━━ EXTRACTED MATERIAL

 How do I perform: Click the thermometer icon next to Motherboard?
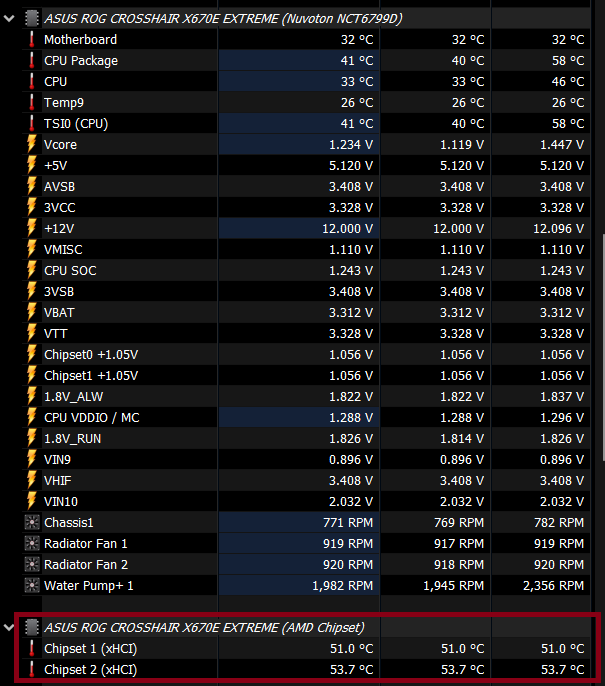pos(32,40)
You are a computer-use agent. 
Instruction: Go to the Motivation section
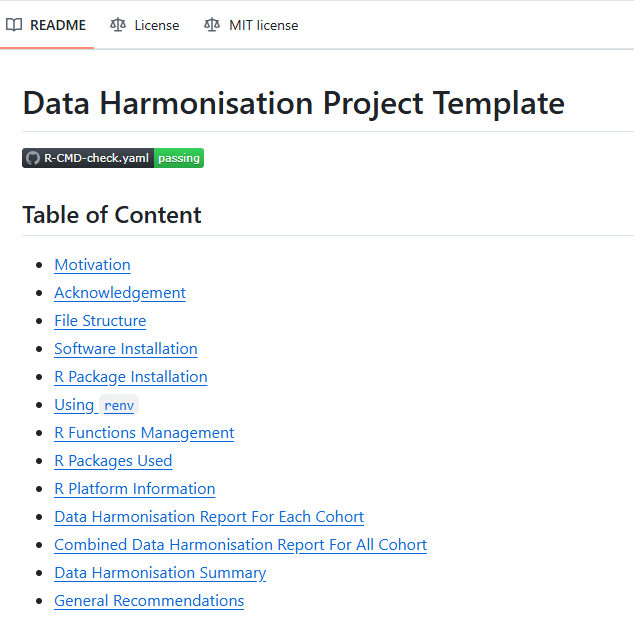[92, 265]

━━━━

TASK PROMPT
Retype every record as it stands. None of the pictures should appear.

EXERCISE RESULT
 How do I perform: Click the thermometer icon next to Motherboard?
pos(32,40)
You are a computer-use agent. 
Instruction: Go to the Motivation section
[92, 265]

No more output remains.